● What is needed: Without the pictures, print each of the records below exactly as it appears.

(Stored data)
== == ==
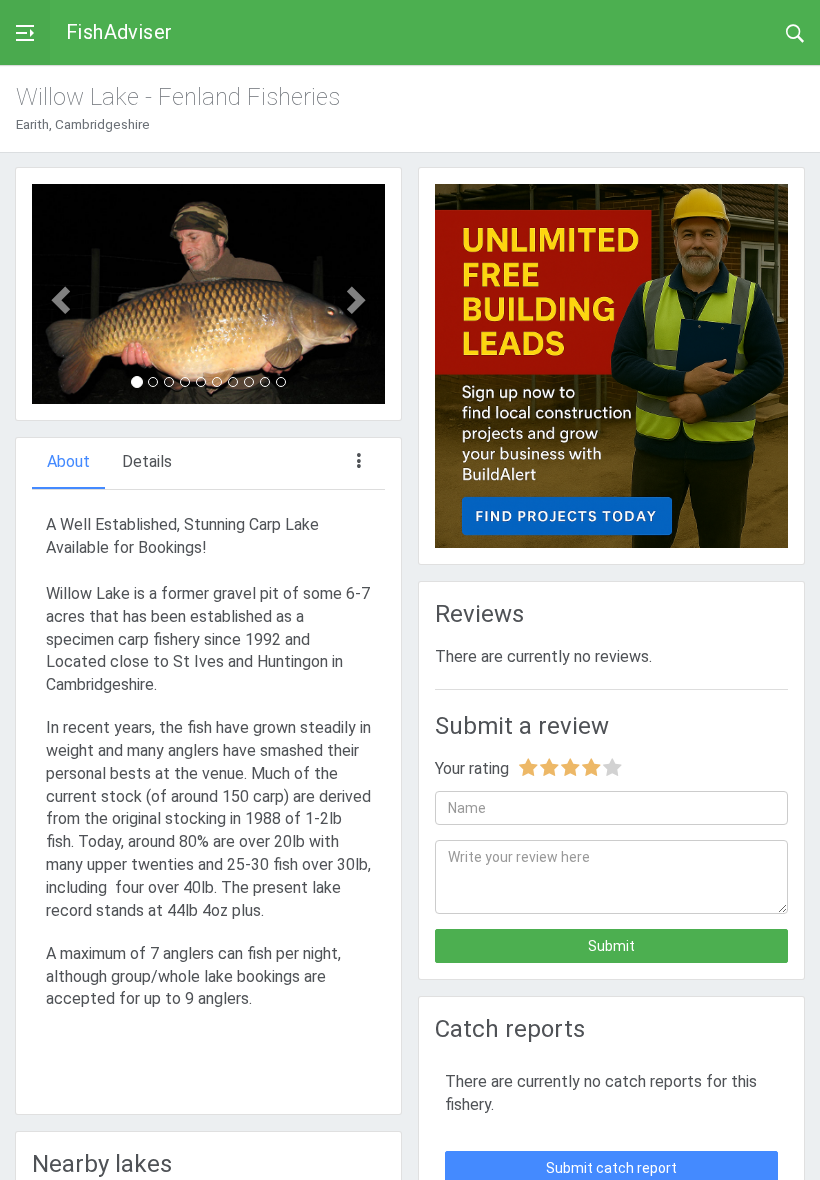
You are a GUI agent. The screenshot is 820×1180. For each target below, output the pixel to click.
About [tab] (68, 461)
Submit (611, 946)
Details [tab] (147, 461)
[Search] (795, 32)
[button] (58, 294)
== == ==
● Your solution:
You are a GUI agent. The screenshot is 820×1180. For each target below, output the pixel to click.
About [tab] (68, 461)
Submit (611, 946)
Details [tab] (147, 461)
[Search] (795, 32)
[button] (58, 294)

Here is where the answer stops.